Bradley Hasbro Children's Research Center
An Interview with Gregory Fritz, MD: Integrating Mental Health Care for Children and Teens
What first drew you to the field of child and adolescent psychiatry?
I finished my child psychiatry training and research fellowship in 1977, so I’ve been in the field about 38 years. I majored in American literature in college (at Brown) and have always been interested in what makes people tick. When I added in a medical education, the ways that the mind and the body interact in chronic illnesses became my passion. Working with children, adolescents and their families is a joyful privilege.
What are your major goals as AACAP president?
I think our current health care system is pretty poor, given all the money we spend on it (the most per capita of any country in the world – but the results don’t reflect that). Some people do very well while many get inadequate or no care ever for serious mental health problems. Prevention receives little more than lip service. Access to mental health care is extremely difficult for the poor, minorities, and those living in rural areas.
“Carving out” mental health benefits from the rest of medical care no longer makes even financial sense (which was the reason separate management systems were started by insurance companies in the 1980s) and it carries with it big problems: it reinforces the stigma of mental illness, it institutionalizes the mind/body dichotomy, and it impedes communication between medical and mental health professionals.
My focus during the two years of my presidency will be on integrating pediatric mental health services into primary medical practices, because integrated care can address many of these problems. My personal experience on a small scale says integrated care can happen, and when it does, everyone benefits.
You mention access to mental health services as a big problem. Why is it so much more of an issue now than in the past?
There has always been a shortage of child mental health professionals, child psychiatrists in particular. As the stigma of mental illness declines, as public knowledge about psychological disorders improves, and as the effectiveness of available treatment increases, many more children are being brought for treatment. A longstanding problem of access to psychiatric treatment is becoming much more visible and concerning. I don’t think that fundamentally the number of children needing mental health services has changed dramatically in the past three decades. It’s more that existing problems are now recognized, teachers and other professionals refer children with mental health issues more, and parents are less hesitant to seek treatment. The result: long waiting lists and many untreated children.
With all the pressure to reduce health care costs, do you find yourself having to push back to ensure that children and adolescents get the care they actually need?

List of tasks
**1.** Transcribe the stretch of the Gregory Fritz interview from "My focus during" through "in the past?".
**2.** Answer these questions from the Gregory Fritz interview.
(a) In what year did he finish his child psychiatry training and research fellowship?
(b) In what decade did insurance companies start separate management systems for mental health benefits?
(c) How many years does his presidency last?

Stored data
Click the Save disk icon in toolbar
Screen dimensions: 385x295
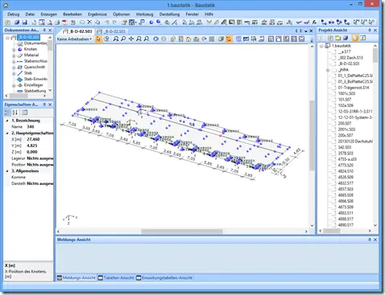click(x=24, y=23)
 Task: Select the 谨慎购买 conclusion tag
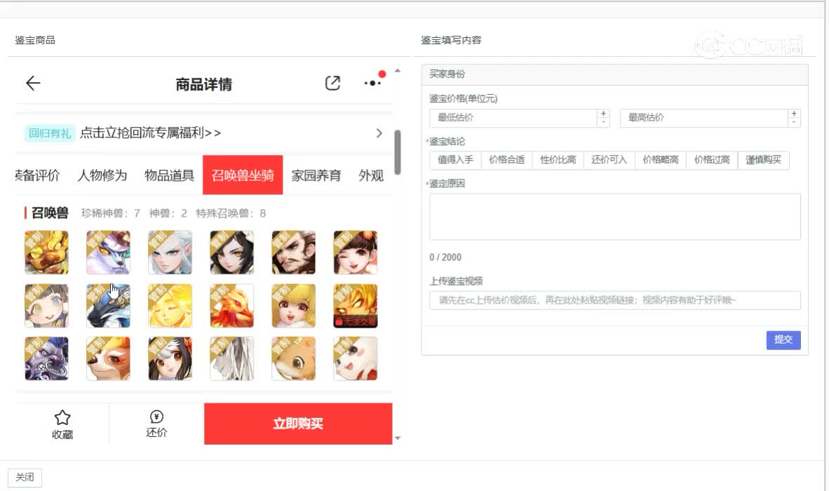click(762, 160)
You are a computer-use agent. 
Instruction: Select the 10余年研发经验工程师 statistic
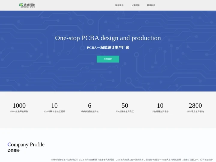point(54,111)
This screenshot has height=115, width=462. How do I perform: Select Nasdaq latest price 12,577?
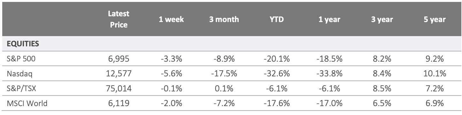pyautogui.click(x=119, y=74)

Answers by task
**1.**
My focus during the two years of my presidency will be on integrating pediatric mental health services into primary medical practices, because integrated care can address many of these problems. My personal experience on a small scale says integrated care can happen, and when it does, everyone benefits.
You mention access to mental health services as a big problem. Why is it so much more of an issue now than in the past?

**2.**
(a) 1977
(b) The 1980s
(c) Two years